SUMMARY OF THE INVENTION
[0005] One embodiment of the present method and apparatus for
reducing spam on a peer-to-peer network includes determining, in
accordance with a list of known spammer nodes, whether a responding
node offering data for download is a known spammer node. If the
responding node is a known spammer node, communication from the
responding node is discarded. However, if the responding node is
not a known spammer node, the offered data is retrieved from the
responding node. If it is then determined that the retrieved data
does, in fact, include spam, at least one other node on the network
is notified that the responding node has sent spam. This
information then allows the other node to determine whether or not
it would like to receive data from the responding node in the
future.
BRIEF DESCRIPTION OF THE DRAWINGS
[0006] So that the manner in which the above recited embodiments of
the invention are attained and can be understood in detail, a more
particular description of the invention, briefly summarized above,
may be obtained by reference to the embodiments thereof which are
illustrated in the appended drawings. It is to be noted, however,
that the appended drawings illustrate only typical embodiments of
this invention and are therefore not to be considered limiting of
its scope for the invention may admit to other equally effective
embodiments.
[0007] FIG. 1 is a schematic diagram of a network of nodes
interacting in a peer-to-peer manner;
[0008] FIG. 2 is a flow diagram illustrating one embodiment of a
method for sharing information concerning known spammers over a P2P
network; and
[0009] FIG. 3 is a high level block diagram of the spam reduction
method that is implemented using a general purpose computing
device.
[0010] To facilitate understanding, identical reference numerals
have been used, where possible, to designate identical elements
that are common to the figures.
DETAILED DESCRIPTION
[0011] In one embodiment, the present invention is a method and
apparatus for reducing spam on a P2P network. Embodiments of the
present invention enable nodes on a P2P network to share
information regarding known spammers (e.g., nodes on the P2P
network that have sent spam), for example by propagating spammer
notification messages through the P2P network when spam is received
from a sender node. These spammer notification messages are used to
maintain spammer lists at one or more nodes, so that when a node
receives a message over the P2P network, the node can check the
source's identity against the spammer list to ensure that the
source of the message is not a known spammer.

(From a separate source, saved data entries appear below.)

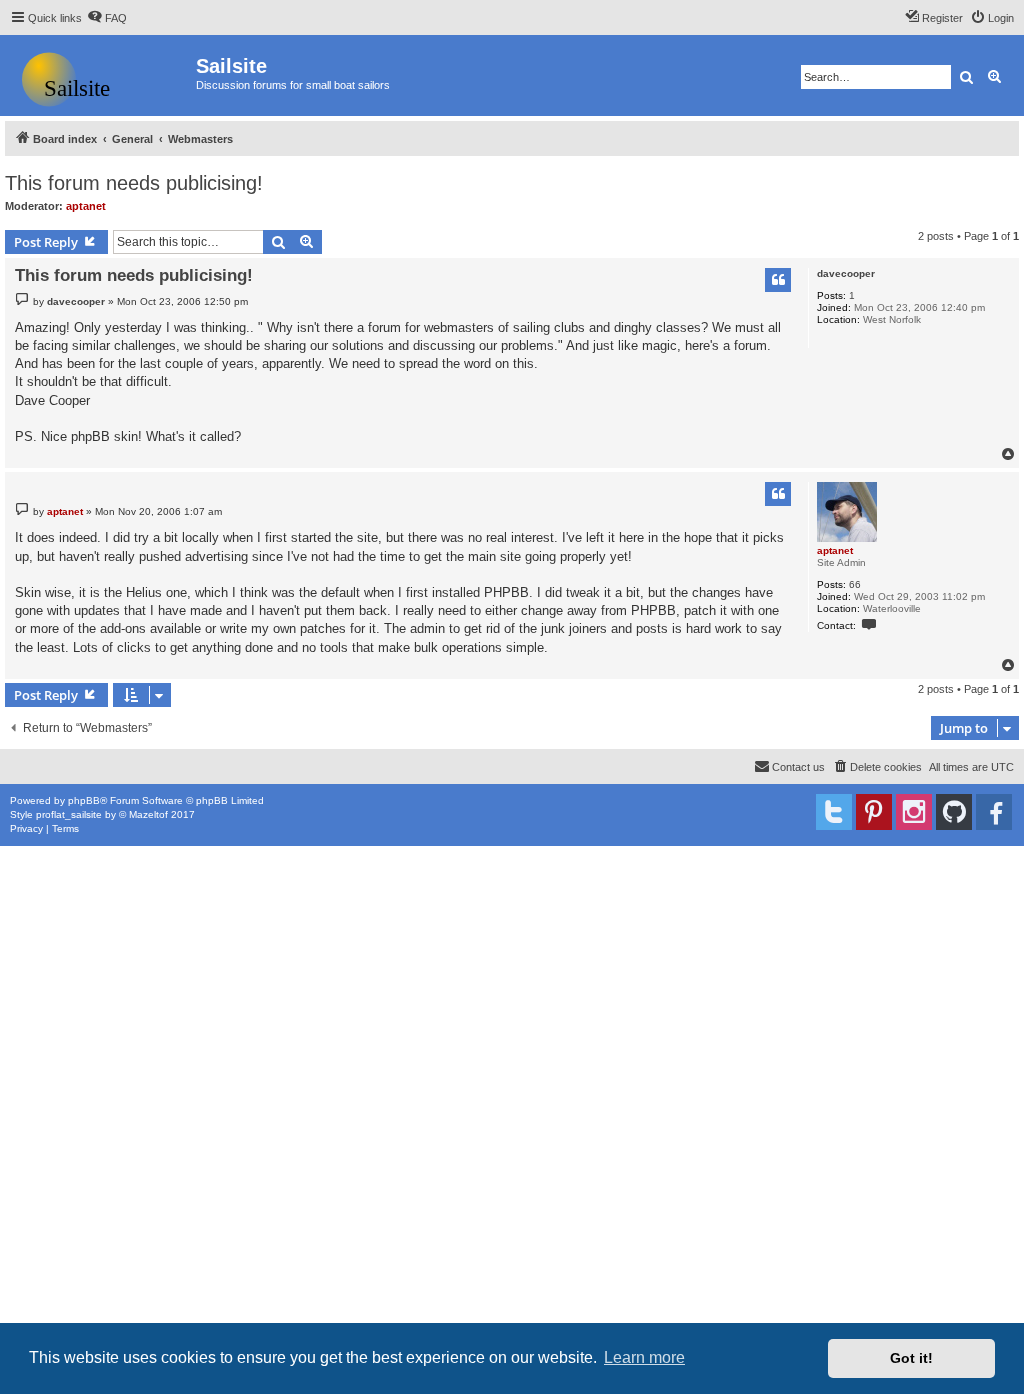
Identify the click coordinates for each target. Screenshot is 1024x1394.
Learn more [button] (644, 1357)
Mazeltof (148, 814)
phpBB (84, 800)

[0012] As used herein, the term "spam" means any unsolicited or
spoofed data or communications, including advertisements and
communications designed for "phishing" (e.g., designed to elicit
personal information by posing as a legitimate institution such as
a bank or internet service provider), among other data.
[0013] FIG. 2 is a flow diagram illustrating one embodiment of a
method 200 for sharing information concerning known spammers over a
P2P network. The method 200 may be implemented at, for example, any
node on a P2P network such as the network 100 illustrated in FIG.
1.
[0014] The method 200 is initialized at step 202 and proceeds to
step 204, where the method 200 sends a search request message over
the P2P network, e.g., in accordance with the P2P protocols
described with reference to FIG. 1. In step 206, the method 200
receives at least one response message in reply to the search
request message. That is, the received response message indicates
that the responding node has the data requested in the search
request message and/or offers this data for download.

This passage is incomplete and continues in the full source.